DropBox inadvertently implemented simplified signon yesterday when a code change negated the need for passwords for around 4 hours. The bug was published at 1:54pm Pacific time, discovered at 5:41pm and a fix was live at 5:46. For a change that quick, I guess they either rolled back the authentication code, or it was a really simple bug – like maybe a bypass used for testing in development?
5 minutes is pretty damn quick for change request approval and update. I can’t see it happening in any large organisation I’ve worked for so I’ve got plenty of praise for a rapid response. On the flip side, weak change control is probably why the bug got through in the first place.

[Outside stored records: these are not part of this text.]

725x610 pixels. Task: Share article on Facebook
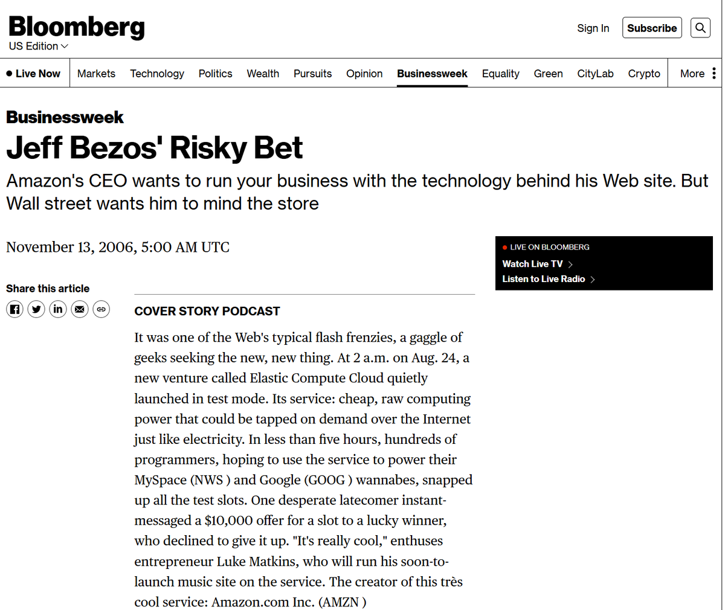pyautogui.click(x=15, y=309)
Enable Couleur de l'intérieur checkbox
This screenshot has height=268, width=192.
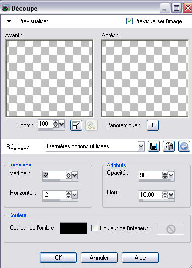tap(94, 228)
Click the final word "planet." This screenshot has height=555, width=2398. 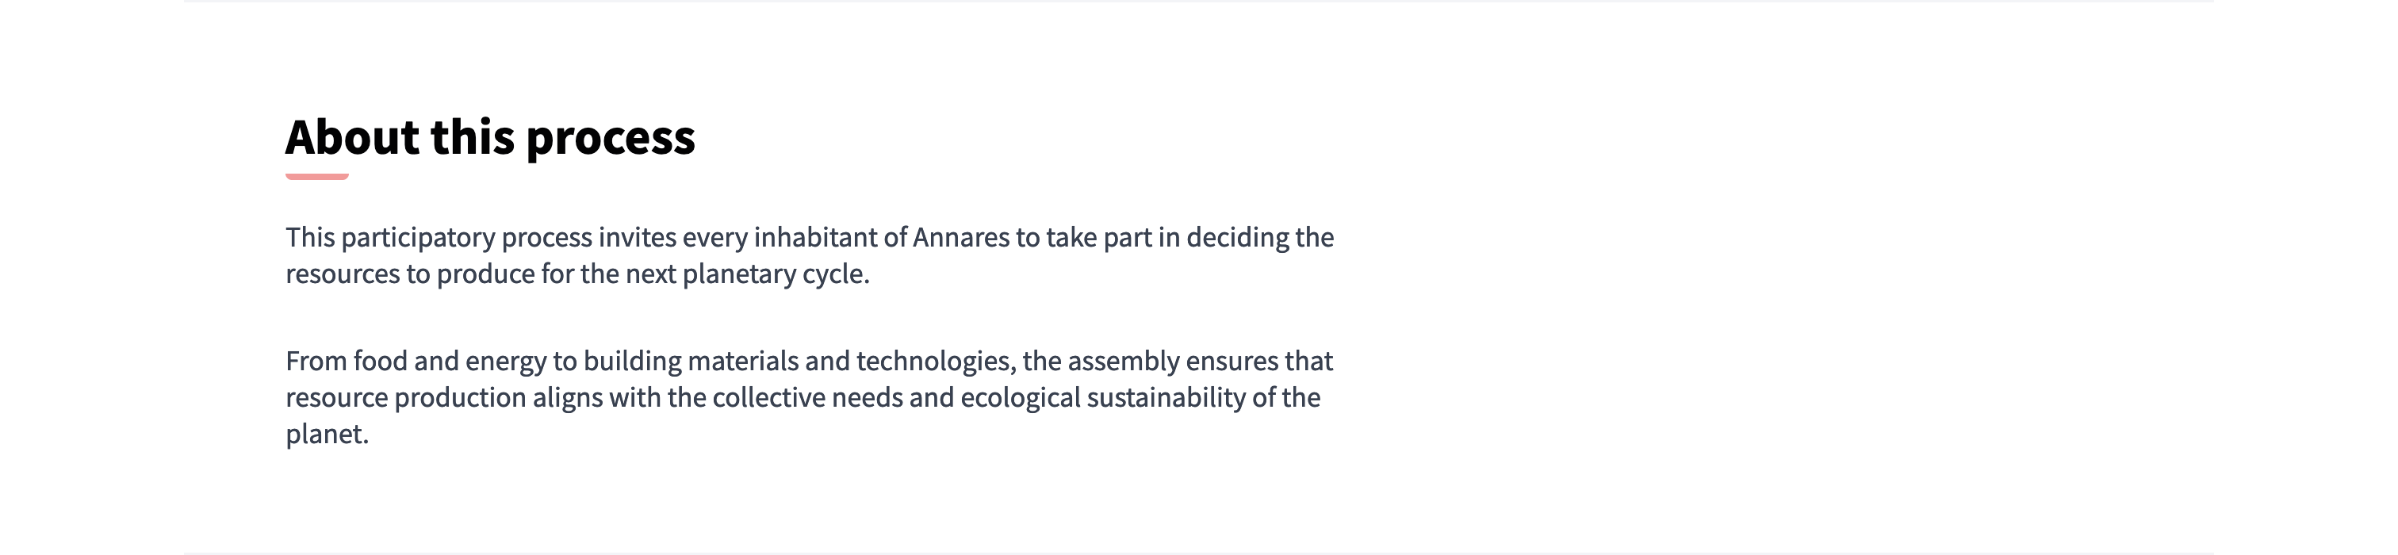coord(327,434)
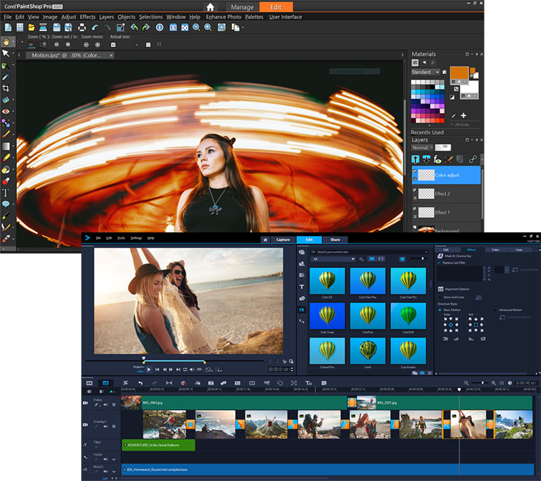Choose the Red Eye tool
Viewport: 541px width, 481px height.
[6, 111]
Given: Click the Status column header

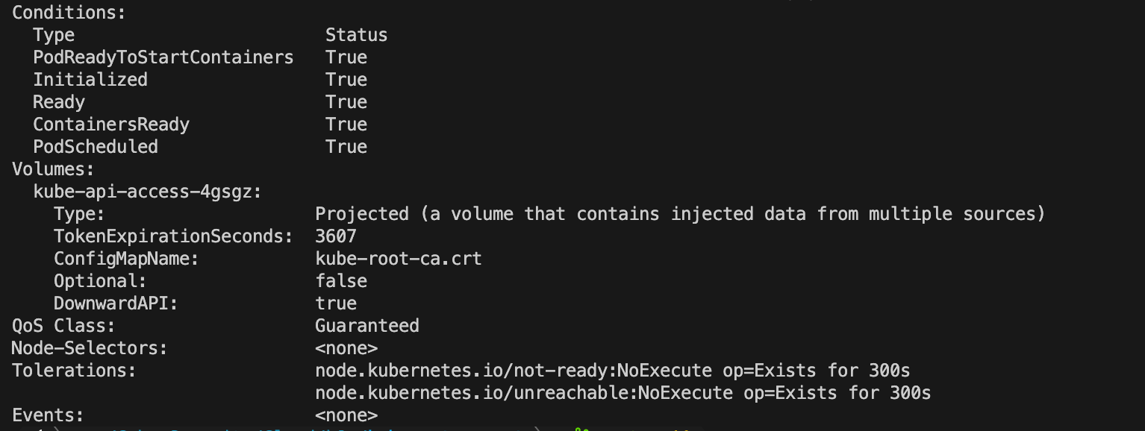Looking at the screenshot, I should pyautogui.click(x=356, y=35).
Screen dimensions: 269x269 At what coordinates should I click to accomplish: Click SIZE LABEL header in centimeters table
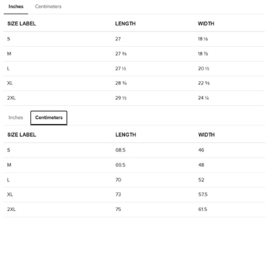pyautogui.click(x=22, y=135)
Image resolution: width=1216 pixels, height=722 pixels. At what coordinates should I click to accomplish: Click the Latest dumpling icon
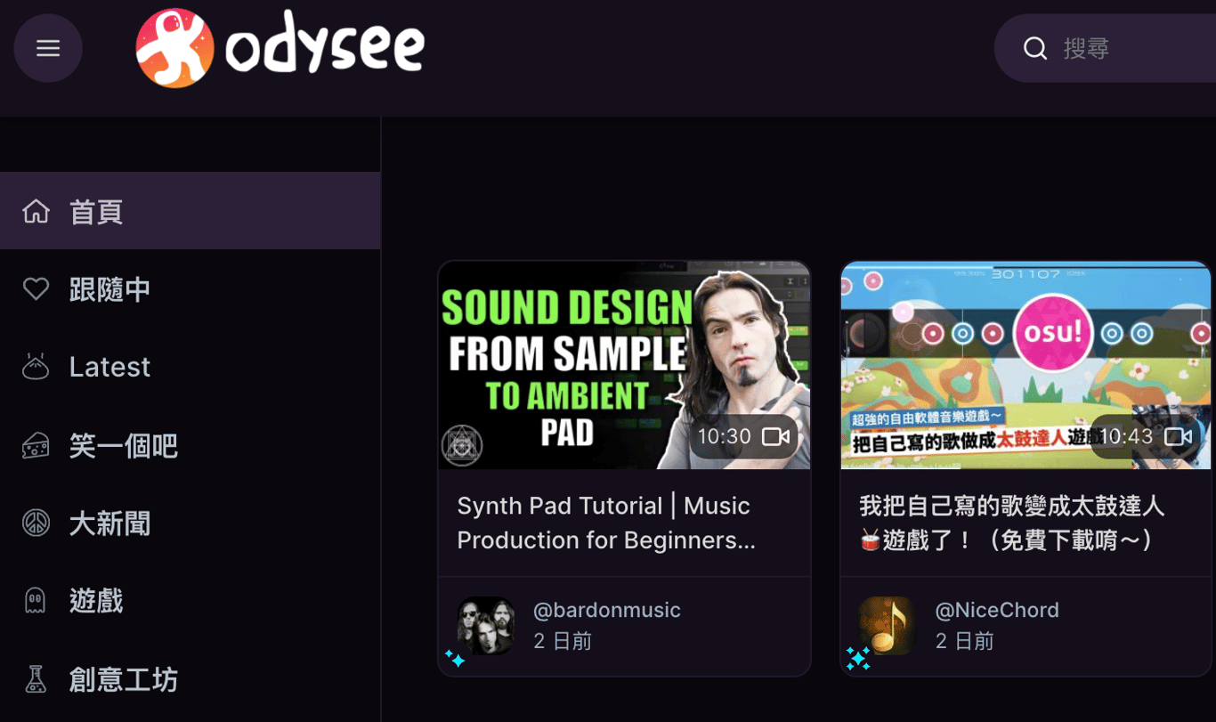click(x=36, y=367)
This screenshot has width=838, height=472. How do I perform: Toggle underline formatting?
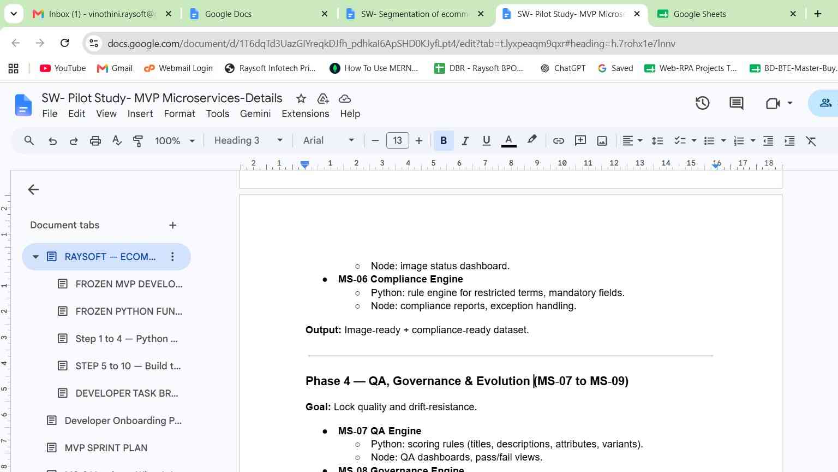coord(486,141)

All users logged in at that time have been sent logs to review any anomalies for themselves. Hmmm…. crowd sourced security investigations? To the potentially compromised users themselves? Probably not the greatest idea. But still, if you don’t have any better technology to do it (maybe an adaptive risk engine could help?) it’s better than some alternatives – doing nothing or adding more eyeballs who don’t really know what to look for.
- Here’s the Slashdot mention | http://bit.ly/mtaGS7
- The coverage on the DropBox blog | http://blog.dropbox.com/?p=821
In related news, ATC-NY has released a forensic tool that allows private files on the Dropbox online hosting service to be read.
- Itnews coverage | http://bit.ly/lGc99w
Might need to rethink my personal cloud storage approach. Is anyone else any better?